Format the data lines from the one containing "The height and" through the one containing "Looking at the screenshot, I should point(26,53)." as a Markdown table with the columns Row and Entry, where Row is a running number and Entry holds the line. Skip any blank lines and leave the pictures out.

(Recorded data)
****************

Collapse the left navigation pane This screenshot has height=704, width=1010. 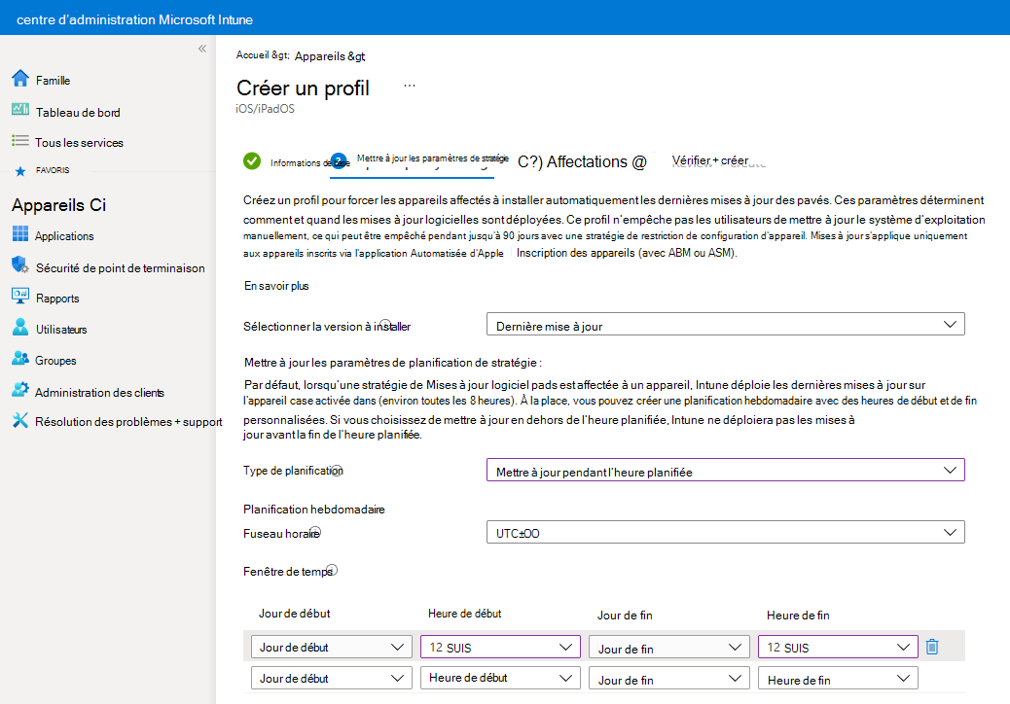[201, 48]
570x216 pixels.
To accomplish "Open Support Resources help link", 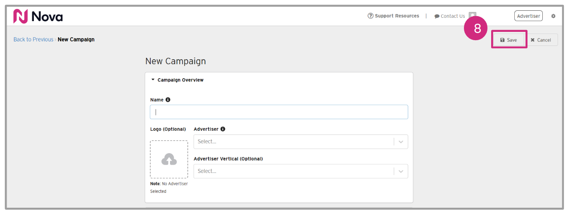I will pos(393,16).
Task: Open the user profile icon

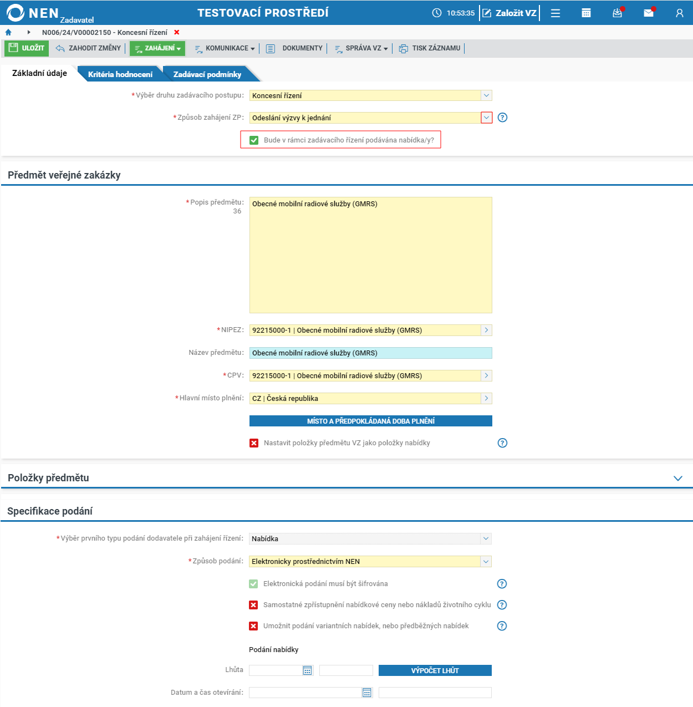Action: tap(680, 13)
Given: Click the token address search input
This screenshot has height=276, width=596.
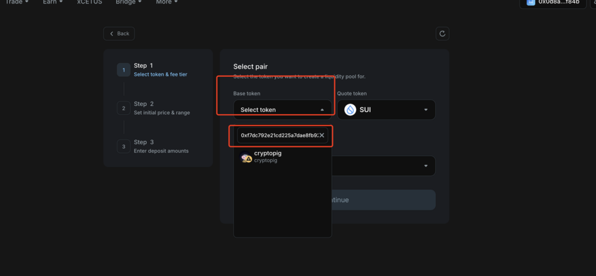Looking at the screenshot, I should [x=279, y=135].
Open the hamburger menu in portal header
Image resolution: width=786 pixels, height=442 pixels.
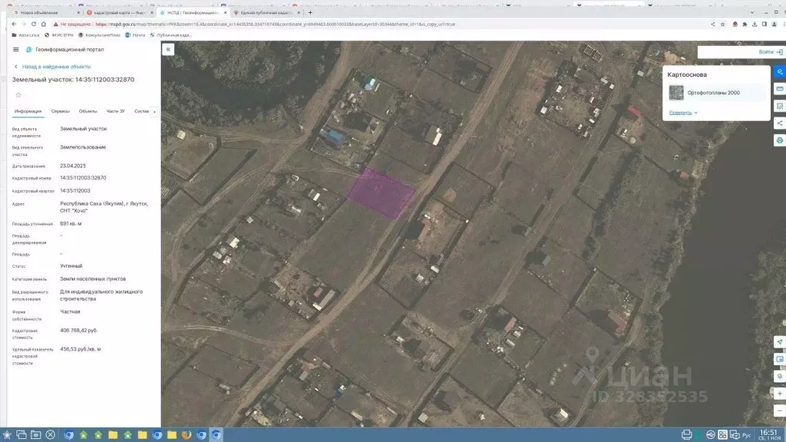point(16,49)
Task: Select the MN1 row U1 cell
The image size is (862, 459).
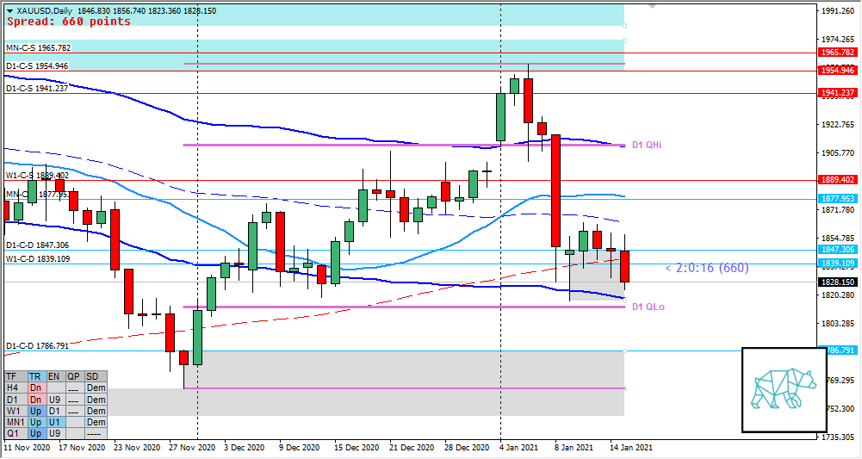Action: [54, 423]
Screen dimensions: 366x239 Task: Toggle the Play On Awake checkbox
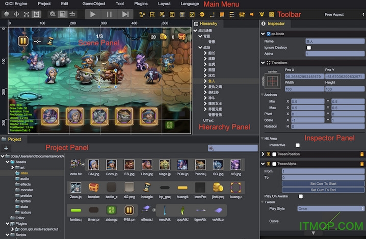pyautogui.click(x=301, y=196)
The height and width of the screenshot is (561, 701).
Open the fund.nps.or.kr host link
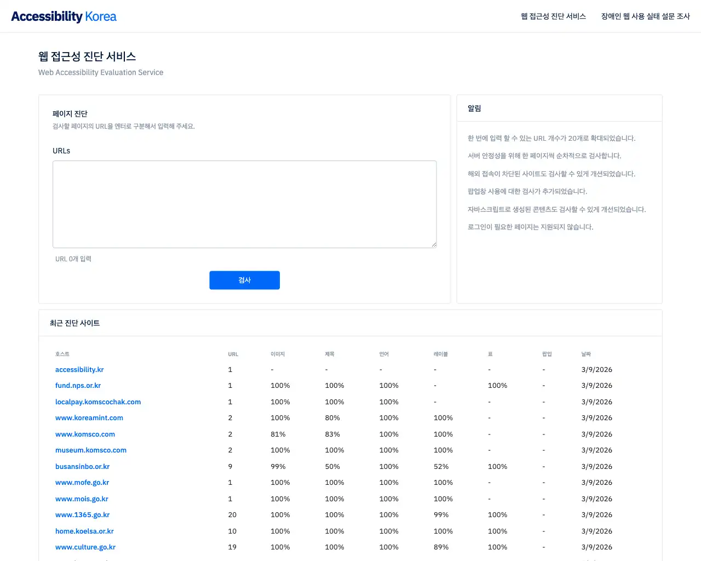[x=78, y=386]
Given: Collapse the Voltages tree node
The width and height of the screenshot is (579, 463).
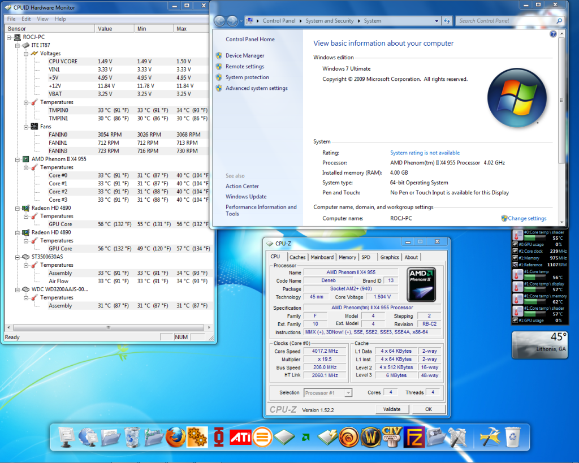Looking at the screenshot, I should point(26,53).
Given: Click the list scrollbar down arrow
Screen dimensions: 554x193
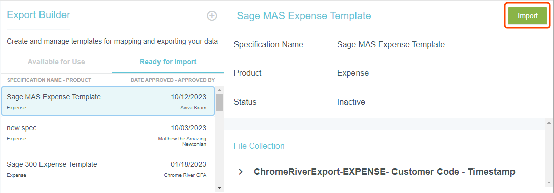Looking at the screenshot, I should (x=219, y=188).
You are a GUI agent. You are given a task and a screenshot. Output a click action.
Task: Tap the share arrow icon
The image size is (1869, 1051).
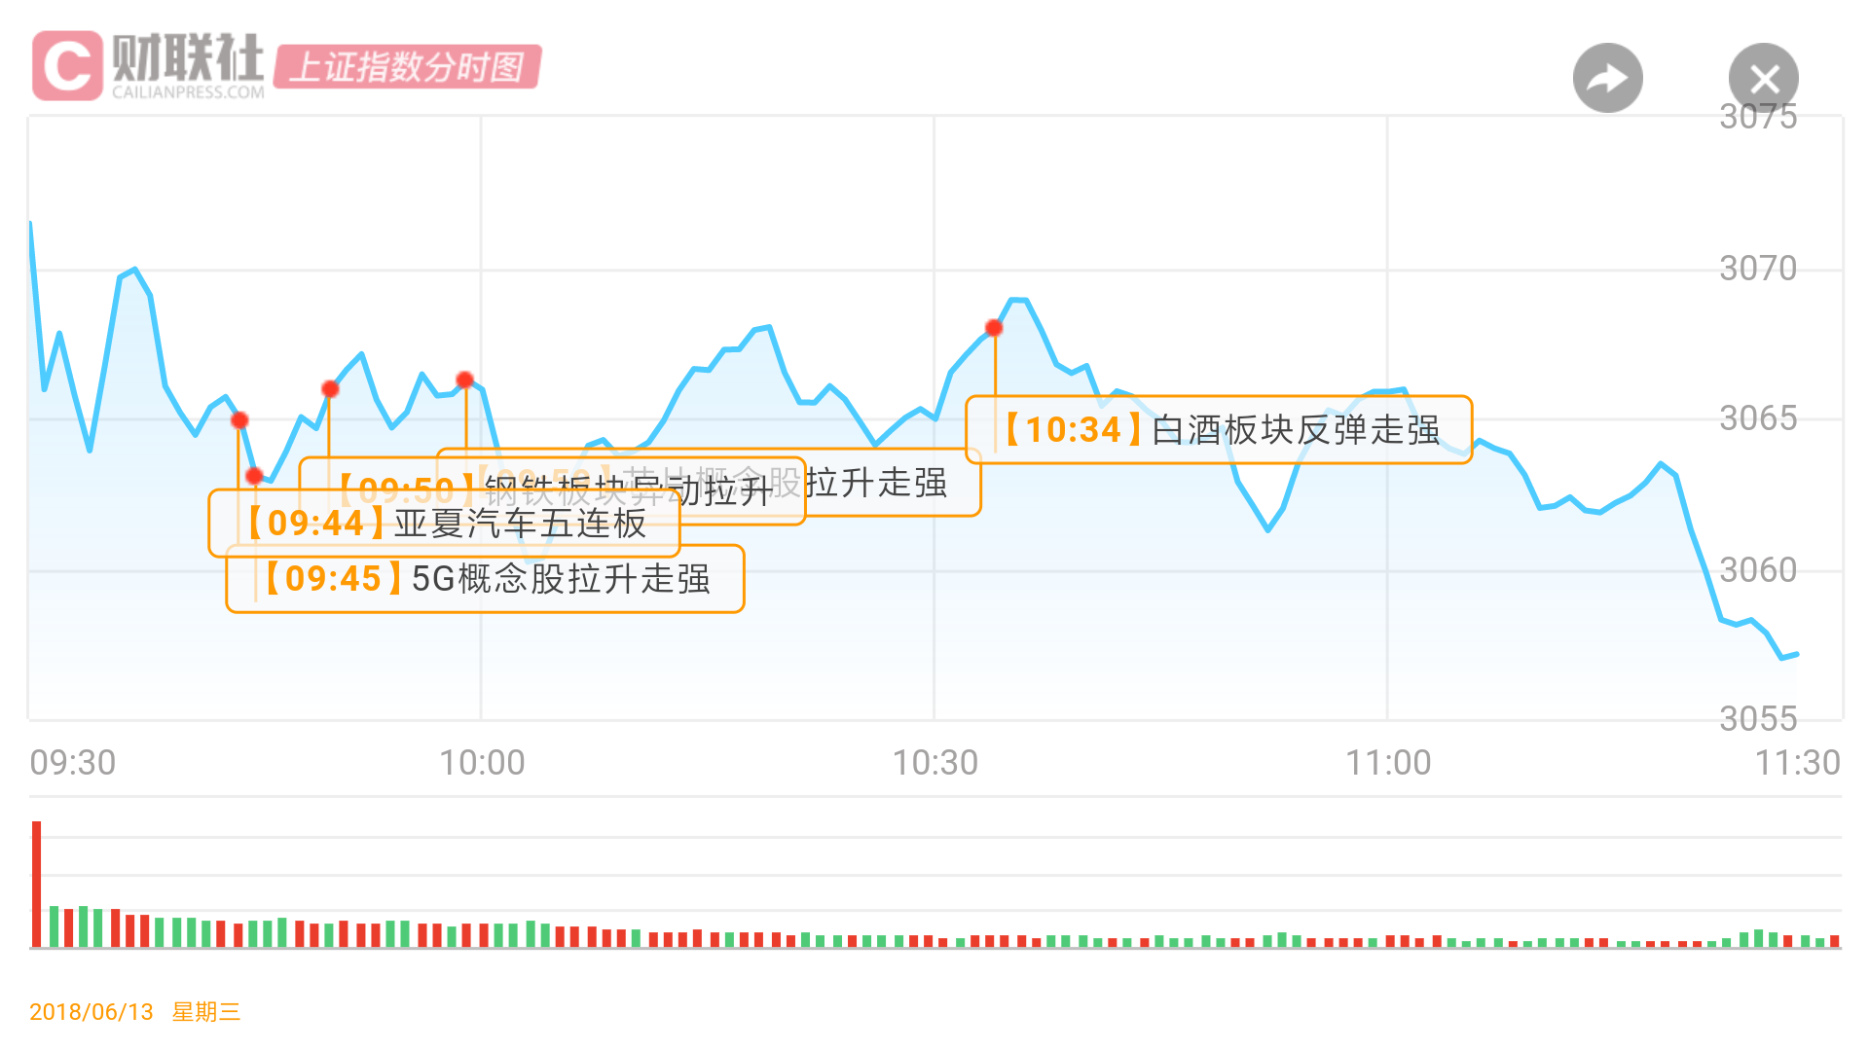tap(1606, 77)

****************

§ Solution to the exercise
| Row | Entry |
|---|---|
| 1 | The height and width of the screenshot is (561, 701). |
| 2 | Open the fund.nps.or.kr host link |
| 3 | [x=78, y=386] |
| 4 | Given: Collapse the Voltages tree node |
| 5 | The width and height of the screenshot is (579, 463). |
| 6 | Looking at the screenshot, I should point(26,53). |